楠原が店を出るのと同じく、立ち去ろうとするあやかしに声をかける。
「貴女、さっきの楠原さんが言ってたあやかし?」
あやかしは驚いたように目を丸くして、小首をかしげる。
「あんた、うちが見えるん?」
「実はずっと気になってた」
「嬉しいわぁ」
ぱたぱたと駆けてきて、命にぎゅっと抱きつく。そこで永久が慌てて庭に飛び出してきた。妖狐の姿で、手には青い炎が見える。
「待って、永久。燃やしちゃダメ」
「燃やす……って、火!! いやぁ、溶けるぅ!!」
あやかしが炎を恐れて、ぶるぶる震えて逃げだすと、永久は命の手をつかんだ。しぶしぶという感じで炎は消したが、あやかしをみすえる目は鋭い。低い声で問いかけた。
「お前は何のあやかしだ? 名前は?」
「うちは雪女。名前は氷雨……こ、これでいい? 燃やさへん?」
びくびく震える氷雨を見て、命は納得する。
「なるほど……雪女なら夏の暑さに倒れるし、火は怖いわよね。永久。絶対に氷雨さん燃やしちゃダメだからね。もし燃やしたら、もう二度とプリン作ってあげない」
「それは嫌だ!」
プリン禁止と言っただけで、まるでこの世の終わりのような悲壮さで「……燃やさない」と呟く。よほどプリンが食べたいらしい。
氷雨を見ると涙目だ。
「もう火出さへんの?」
「ごめんね。驚かせて。氷雨さんは、いつも楠原さんと一緒にいるの」
「氷雨でええよ。ずーっと一緒なんよ。初めておうたとき、助けてくれて、一緒に川で遊んでくれて。とっても嬉しくて一目で好きになったんだわぁ」
「でも、楠原さん。見えてないわよね」
「関係あらへん。うちが好きで一緒にいるんやもん。とっても優しいし、笑顔が可愛いし、真面目で、面倒見が良くて、すっごく素敵な人なんよ」
嬉しそうに語る氷雨は、初恋に舞い上がる少女のようだ。
「……それって楠原さんが子供の頃から?」
「うん。子供の頃、一時的にあやかしが見えることがあるんや。たぶん、そういう奇跡だったんよ」
「たった一度の奇跡で、ずっと一緒に?」
「あの夏、あの人に
両手を頬に当てて、恥ずかしげに微笑む姿がいじらしい。思わず命は氷雨をぎゅっと抱きしめた。
「恋する乙女は可愛いわね」
「ひゃぁ……びっくりするわ、あんさん。うち、あやかしなのに、こわぁないのん?」
「うちにはあやかしがたくさんいるもの。ねぇ」
永久に問いかけると、何故か胸をはって答えた。
「たくさんいても、ペット兼従業員は僕だけだよ」
「従業員……? あやかしが働ける店なん? じゃあ、うちも働ける?」
「はぁ……? 何言ってるんだ!」
しっぽをぶわっと太らせて怒る永久をなだめて、命は問いかける。
「どうしてうちで働きたいの」
「あの人ね、お茶好きなんよ。うちもお茶淹れてあげたいなぁ、思ってん。この店で働いたら、お茶、上手に淹れられるんちゃうかなぁ?」
「火を怖がるあやかしが、お茶を淹れられるわけないだろ」
永久が真顔で告げると、今にも泣きそうなほど目を潤ませ、氷雨はぎゅっと着物を握りしめた。

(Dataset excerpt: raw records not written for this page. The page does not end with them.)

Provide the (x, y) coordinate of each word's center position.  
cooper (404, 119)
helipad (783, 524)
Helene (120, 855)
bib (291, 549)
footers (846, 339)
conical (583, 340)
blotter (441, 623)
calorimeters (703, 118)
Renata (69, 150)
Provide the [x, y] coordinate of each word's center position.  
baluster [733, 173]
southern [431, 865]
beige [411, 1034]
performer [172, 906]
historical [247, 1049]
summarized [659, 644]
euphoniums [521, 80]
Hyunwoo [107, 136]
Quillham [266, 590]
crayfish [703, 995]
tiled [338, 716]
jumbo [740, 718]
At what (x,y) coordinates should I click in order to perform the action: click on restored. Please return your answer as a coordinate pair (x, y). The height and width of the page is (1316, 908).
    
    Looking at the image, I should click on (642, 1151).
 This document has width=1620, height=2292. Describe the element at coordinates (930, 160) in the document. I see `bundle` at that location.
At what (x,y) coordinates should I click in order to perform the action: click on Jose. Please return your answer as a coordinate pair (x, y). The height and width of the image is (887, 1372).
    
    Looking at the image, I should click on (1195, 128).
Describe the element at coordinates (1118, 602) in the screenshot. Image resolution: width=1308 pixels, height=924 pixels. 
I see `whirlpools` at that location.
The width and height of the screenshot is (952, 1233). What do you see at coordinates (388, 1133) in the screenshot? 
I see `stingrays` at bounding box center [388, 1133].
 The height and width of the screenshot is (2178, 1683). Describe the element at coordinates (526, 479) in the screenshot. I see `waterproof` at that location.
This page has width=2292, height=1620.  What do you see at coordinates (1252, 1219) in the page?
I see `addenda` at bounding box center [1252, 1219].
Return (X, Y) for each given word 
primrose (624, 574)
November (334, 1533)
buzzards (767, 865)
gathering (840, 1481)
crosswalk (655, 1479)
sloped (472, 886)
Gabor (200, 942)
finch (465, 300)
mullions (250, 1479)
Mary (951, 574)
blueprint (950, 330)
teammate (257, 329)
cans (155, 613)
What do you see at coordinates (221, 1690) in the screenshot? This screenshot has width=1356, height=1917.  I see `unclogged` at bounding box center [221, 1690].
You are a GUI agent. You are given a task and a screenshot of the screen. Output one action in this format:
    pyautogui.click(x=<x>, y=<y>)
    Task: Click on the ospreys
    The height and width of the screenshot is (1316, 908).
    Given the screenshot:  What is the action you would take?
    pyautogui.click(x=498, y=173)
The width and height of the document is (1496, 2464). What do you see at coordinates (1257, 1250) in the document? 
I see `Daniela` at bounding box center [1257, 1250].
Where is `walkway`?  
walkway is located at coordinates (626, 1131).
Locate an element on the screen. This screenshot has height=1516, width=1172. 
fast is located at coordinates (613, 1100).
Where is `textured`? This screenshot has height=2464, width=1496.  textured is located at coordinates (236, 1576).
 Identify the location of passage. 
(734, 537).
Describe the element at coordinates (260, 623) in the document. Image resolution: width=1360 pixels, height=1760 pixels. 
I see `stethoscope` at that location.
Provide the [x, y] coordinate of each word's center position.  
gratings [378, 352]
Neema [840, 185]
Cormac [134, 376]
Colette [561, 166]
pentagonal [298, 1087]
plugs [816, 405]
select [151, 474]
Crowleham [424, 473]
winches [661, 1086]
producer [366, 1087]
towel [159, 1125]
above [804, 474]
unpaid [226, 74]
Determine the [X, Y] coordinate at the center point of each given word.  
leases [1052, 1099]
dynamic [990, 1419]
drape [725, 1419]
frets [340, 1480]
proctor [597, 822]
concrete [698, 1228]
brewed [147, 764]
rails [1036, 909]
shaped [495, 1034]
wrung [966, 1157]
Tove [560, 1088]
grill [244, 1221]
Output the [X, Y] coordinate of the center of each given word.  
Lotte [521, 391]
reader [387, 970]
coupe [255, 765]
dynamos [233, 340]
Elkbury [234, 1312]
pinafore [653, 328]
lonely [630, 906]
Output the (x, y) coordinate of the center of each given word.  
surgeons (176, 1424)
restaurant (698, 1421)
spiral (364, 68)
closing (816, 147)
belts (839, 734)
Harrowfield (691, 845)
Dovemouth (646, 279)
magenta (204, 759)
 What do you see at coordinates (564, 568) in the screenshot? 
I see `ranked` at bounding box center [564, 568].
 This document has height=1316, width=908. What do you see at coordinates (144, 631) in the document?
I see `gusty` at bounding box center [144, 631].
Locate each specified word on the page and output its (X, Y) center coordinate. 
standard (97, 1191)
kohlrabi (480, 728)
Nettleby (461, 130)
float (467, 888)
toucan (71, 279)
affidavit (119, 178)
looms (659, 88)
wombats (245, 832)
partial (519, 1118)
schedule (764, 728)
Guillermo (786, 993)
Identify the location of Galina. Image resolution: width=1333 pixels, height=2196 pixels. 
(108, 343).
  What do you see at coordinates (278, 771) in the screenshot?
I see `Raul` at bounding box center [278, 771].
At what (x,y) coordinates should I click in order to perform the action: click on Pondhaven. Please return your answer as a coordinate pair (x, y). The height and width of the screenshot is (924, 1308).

「火は、使われへんけど、洗い物や掃除は得意やで。他の人間が見てない所で働けばええやろ」
「洗い物……それは助かるわね。平日はいいけど、土日は忙しくなるし。今まで作り置きメニューしか出せなかったけど、永久に接客と片付け、氷雨に洗い物を任せて、私は料理に専念すれば、もっと色んなメニューも出せるわね」
氷雨は涙を引っ込めると、ぱーっと微笑んで手のひらを広げた。そこには氷が一粒。
「うち、雪だけやのうて、氷も出せるんよ。これ、役にたたへん? いつも最初に出す水に氷入れてるの、見てたんよ」
命はひょいと氷をつまみあげると、ためらいもなく口に放り込んだ。
「命さん!」
永久がぎょっとしたものの、命はのんびり氷を味わって微笑んだ。
「口溶け滑らかな天然水の氷の味がするわ。これは良いわね。これから夏になると、製氷機が間に合わないくらい氷を使うもの。皿洗い兼製氷機として、採用!」
「やったぁ!」
ぴょんと跳ねて喜ぶ氷雨と対照的に、がっくり永久は肩を落とした。
「あやかしの従業員は、僕だけだったのに……」
「住み込みは永久だけだから」
「……僕以外、ぺっとにしちゃだめですよ。命さんのぺっとの座は譲りません」
こだわりポイントそこなんだと、呆れながら命は頷いた。